More and more people are discovering the benefits of using natural health treatments or “holistic medicine”. Though conventional medicine has experienced many breakthroughs that make modern life better, many people are willing to give alternative remedies a try, as a safe, more natural way of dealing with less serious, or chronic health problems.
Most natural dog remedies, as opposed to treatments, fall into three main categories, herbal remedies, flower essences, and homeopathic remedies. Physical treatments such as hydrotherapy, acupuncture and reiki are considered in their own article.
As you’ll find out, there are many natural dog remedies for you to consider when trying to improve your pet’s health, some fairly mainstream (like herbs) and some more controversial (like homeopathy).The key is not to ignore your traditional veterinarian but to become familiar with these alternative treatments for dog health in order to have more options when your dog becomes ill. One idea is to work with a holistic veterinarian who is also open to some of these natural treatments for dogs. Some of these remedies have more proven effects than others, with herbal remedies being the most proven, followed by flower essences, with homeopathy remaining arguable the most controversial.

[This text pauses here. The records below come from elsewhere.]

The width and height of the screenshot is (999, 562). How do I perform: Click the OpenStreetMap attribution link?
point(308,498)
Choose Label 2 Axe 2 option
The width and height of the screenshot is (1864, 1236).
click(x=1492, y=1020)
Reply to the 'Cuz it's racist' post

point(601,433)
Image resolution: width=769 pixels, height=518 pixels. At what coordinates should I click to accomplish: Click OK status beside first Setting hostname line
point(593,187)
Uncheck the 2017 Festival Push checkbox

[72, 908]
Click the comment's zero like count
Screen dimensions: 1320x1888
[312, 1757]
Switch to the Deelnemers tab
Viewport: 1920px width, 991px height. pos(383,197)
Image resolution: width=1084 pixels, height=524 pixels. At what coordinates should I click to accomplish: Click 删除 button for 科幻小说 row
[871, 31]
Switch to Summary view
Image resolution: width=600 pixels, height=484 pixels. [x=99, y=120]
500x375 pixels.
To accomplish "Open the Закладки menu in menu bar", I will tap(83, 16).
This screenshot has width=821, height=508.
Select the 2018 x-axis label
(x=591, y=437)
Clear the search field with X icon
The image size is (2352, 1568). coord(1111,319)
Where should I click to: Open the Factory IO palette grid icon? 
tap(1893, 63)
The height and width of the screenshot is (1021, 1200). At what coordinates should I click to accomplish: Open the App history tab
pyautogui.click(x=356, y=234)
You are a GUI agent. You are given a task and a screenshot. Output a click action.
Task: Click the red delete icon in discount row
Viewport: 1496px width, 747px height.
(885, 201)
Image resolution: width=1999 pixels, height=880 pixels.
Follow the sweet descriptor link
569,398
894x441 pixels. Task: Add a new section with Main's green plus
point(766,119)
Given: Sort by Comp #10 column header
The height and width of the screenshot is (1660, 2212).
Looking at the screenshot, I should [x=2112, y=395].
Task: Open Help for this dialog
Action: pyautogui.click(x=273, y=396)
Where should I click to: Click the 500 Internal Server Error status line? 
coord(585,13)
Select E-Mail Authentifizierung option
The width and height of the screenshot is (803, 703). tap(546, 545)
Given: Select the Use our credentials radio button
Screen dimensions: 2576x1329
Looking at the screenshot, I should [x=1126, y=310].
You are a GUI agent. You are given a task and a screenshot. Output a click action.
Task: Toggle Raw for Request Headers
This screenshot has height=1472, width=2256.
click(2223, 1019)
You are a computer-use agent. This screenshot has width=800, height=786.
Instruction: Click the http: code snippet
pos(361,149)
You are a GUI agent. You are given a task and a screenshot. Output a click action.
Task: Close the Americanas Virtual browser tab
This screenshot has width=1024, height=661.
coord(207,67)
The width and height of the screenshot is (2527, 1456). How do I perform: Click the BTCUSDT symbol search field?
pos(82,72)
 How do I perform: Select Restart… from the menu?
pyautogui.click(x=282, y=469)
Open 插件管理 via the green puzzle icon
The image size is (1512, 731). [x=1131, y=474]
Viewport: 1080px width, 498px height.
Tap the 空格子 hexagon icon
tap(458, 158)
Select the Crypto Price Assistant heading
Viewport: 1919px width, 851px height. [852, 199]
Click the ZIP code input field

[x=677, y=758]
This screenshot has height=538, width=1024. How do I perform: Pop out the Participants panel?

There’s a lot of information on the web and in books on using alternative remedies, please use your own judgement about the safety of using this advise, for example one book I’ve recently read recommends treating distemper with Bach flower remedies, although it does qualify this advice later on in the section by stating that ‘seriously’ ill animals should be taken to a vet. As hopefully most dog owners know, Distemper is a killer, puppies not receiving a great deal of treatment are almost guaranteed to die, even those that do receive swift hospitalisation often succumb.
Personally my advice would be to seek veterinarian treatment for illness and accidents, but perhaps try some herbal/bach flower remedies for mild/minor emotional/nervous problems. I’ve personally had success with rescue remedy and valerian for poor travellers. However, I do have a scientific background, so I’m likely to be somewhat biased against homeopathy. So please treat this article like any other information you come across, and feel free to make up your own mind!
Herbal Remedies for Dogs
Herbs are probably the easiest natural treatment for dogs to understand, since you can think of them as nature’s medicine. Although you always want to use caution when treating your dog’s ailments, the right herb in the right amount can be the perfect remedy to common symptoms like diarrhoea, itching, and even anxiety and depression.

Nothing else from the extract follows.